Kate Winslet on fame’s dark side

Kate Winslet has laid bare the brutal cost of overnight stardom after Titanic catapulted her to global fame in 1997, describing the media intrusion as “horrific” and “appalling”.

Speaking candidly on BBC Radio 4’s Desert Island Discs with Lauren Laverne, the Oscar-winning actor and now director recalled being hounded by paparazzi, having her phone tapped, and even finding strangers rummaging through her bins in a desperate bid to uncover her diet secrets.

“It was horrific,” she said. “They were just everywhere. I was on my own. I was terrified to go to sleep.”

The relentless scrutiny came at a time when Winslet, then in her early 20s, was already grappling with deep-seated body image issues. As a child she was cruelly nicknamed “blubber” at primary school; later, a drama teacher told her she would only ever land “the fat girl parts”. From 15 to 19 she yo-yoed in and out of extreme dieting, “barely eating” by the end.

Then Titanic exploded onto screens and turned her life upside down.

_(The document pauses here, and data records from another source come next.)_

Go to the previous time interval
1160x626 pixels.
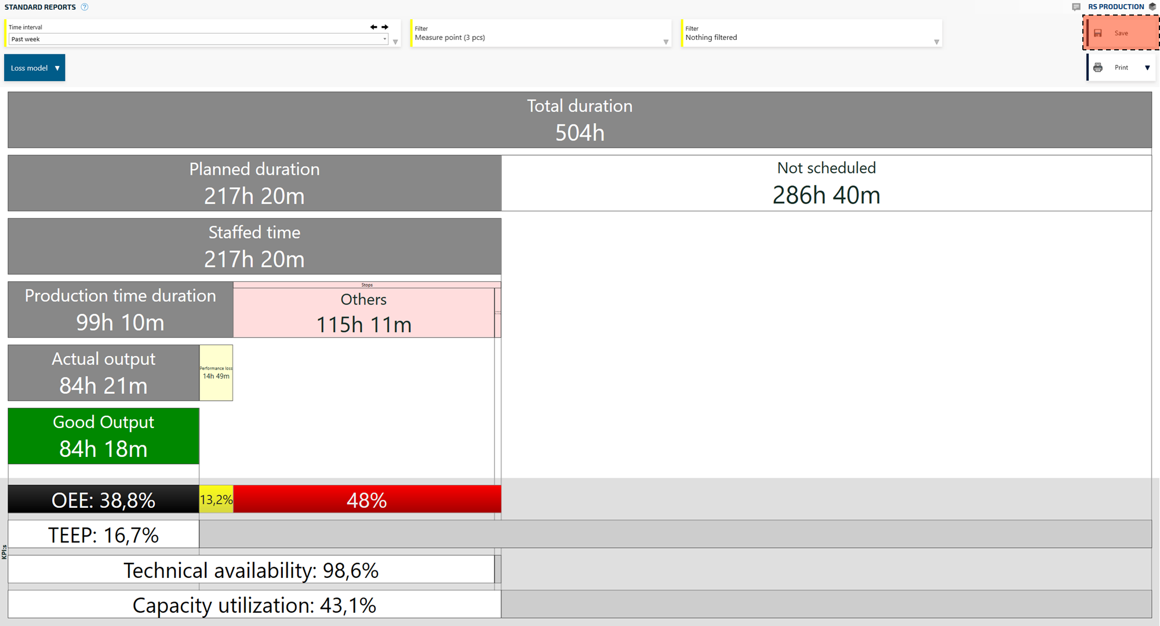click(373, 27)
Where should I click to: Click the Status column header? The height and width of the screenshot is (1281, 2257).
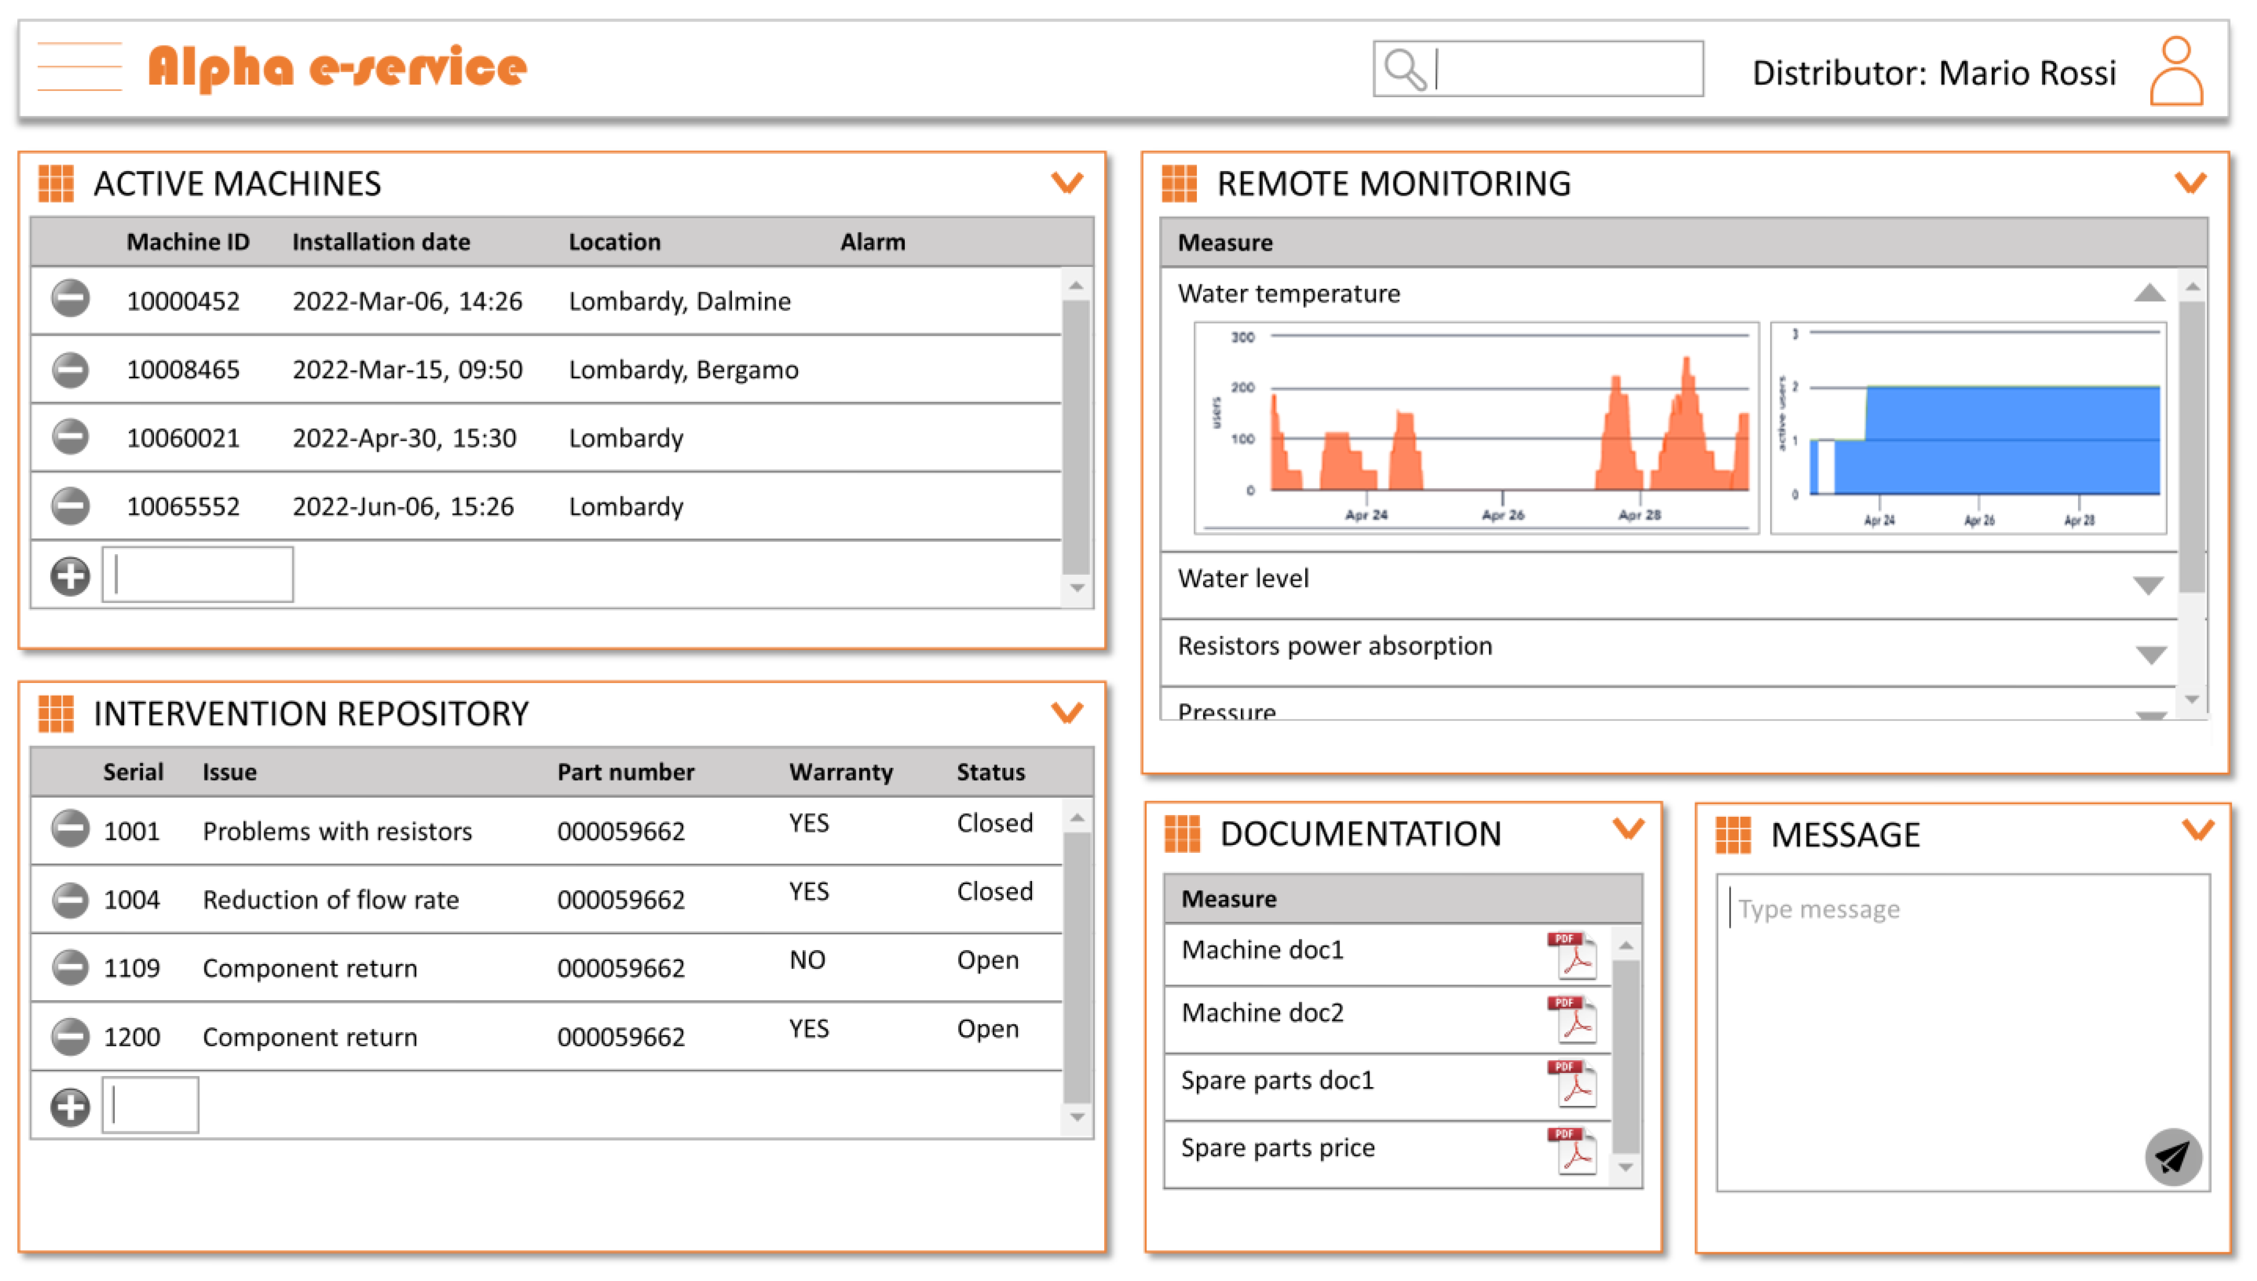(990, 772)
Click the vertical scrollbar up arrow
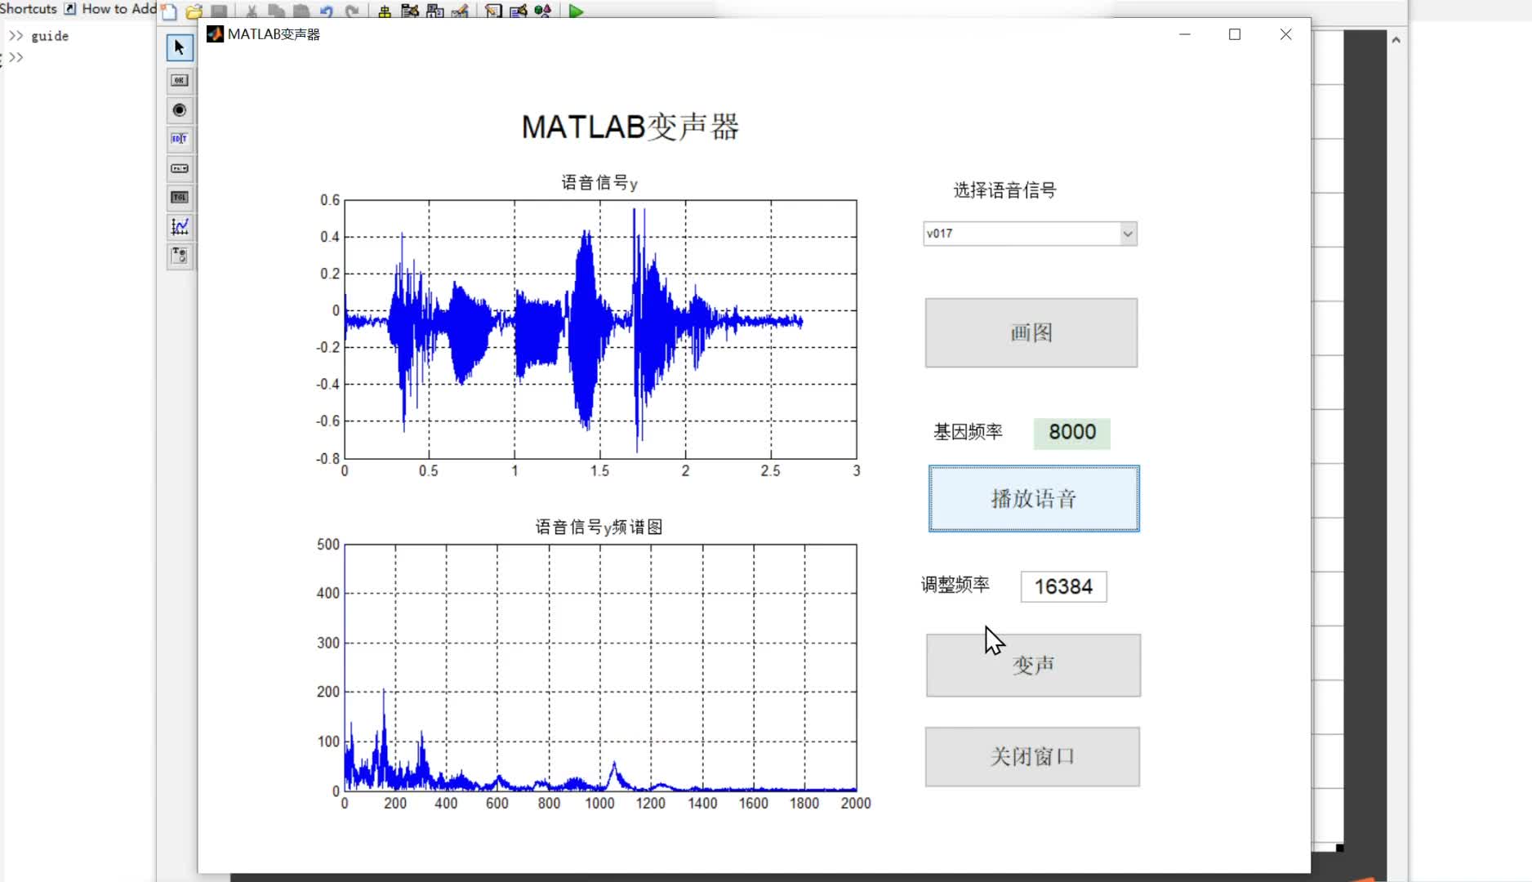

Overnight, she found herself plastered across magazine covers – often digitally altered beyond recognition, with flattened stomachs, elongated legs and exaggerated curves.

“I’d look at them and think, ‘I don’t look like this. My arms aren’t that toned. What the hell?’” she recalled. “I didn’t want even one young woman to see those images and think, ‘Oh my God, I need to look like that.’ That’s not me.”

Years later, during the 2010 breakdown of her marriage to director Sam Mendes, the intrusion returned with a vengeance. Paparazzi pursued her through New York with her two young children in tow.

How did she cope? Winslet’s gloriously down-to-earth answer: “A good meal, a shared conversation, a nice cup of coffee, a bit of Radiohead and a good poo. Life’s all the better for those things.”

Back in the Titanic days, small acts of kindness kept her afloat – like the neighbouring couple who would leave a bowl of steaming pasta and a glass of red wine on the garden wall for her to collect.

Now, as she steps behind the camera for her directorial debut Goodbye June – a film written by her son Joe Anders – Winslet says some attitudes in the industry still need dragging into the 21st century.

She has been patronised with advice such as “Don’t forget to be confident in your choices” – remarks, she points out, that would never be directed at a male director.

Her response? A laughing, unequivocal: “Shut up.”

Winslet’s unflinching honesty serves as a reminder that even the most poised stars are human – and that survival sometimes comes down to pasta, Thom Yorke, and the simple relief of a decent loo break.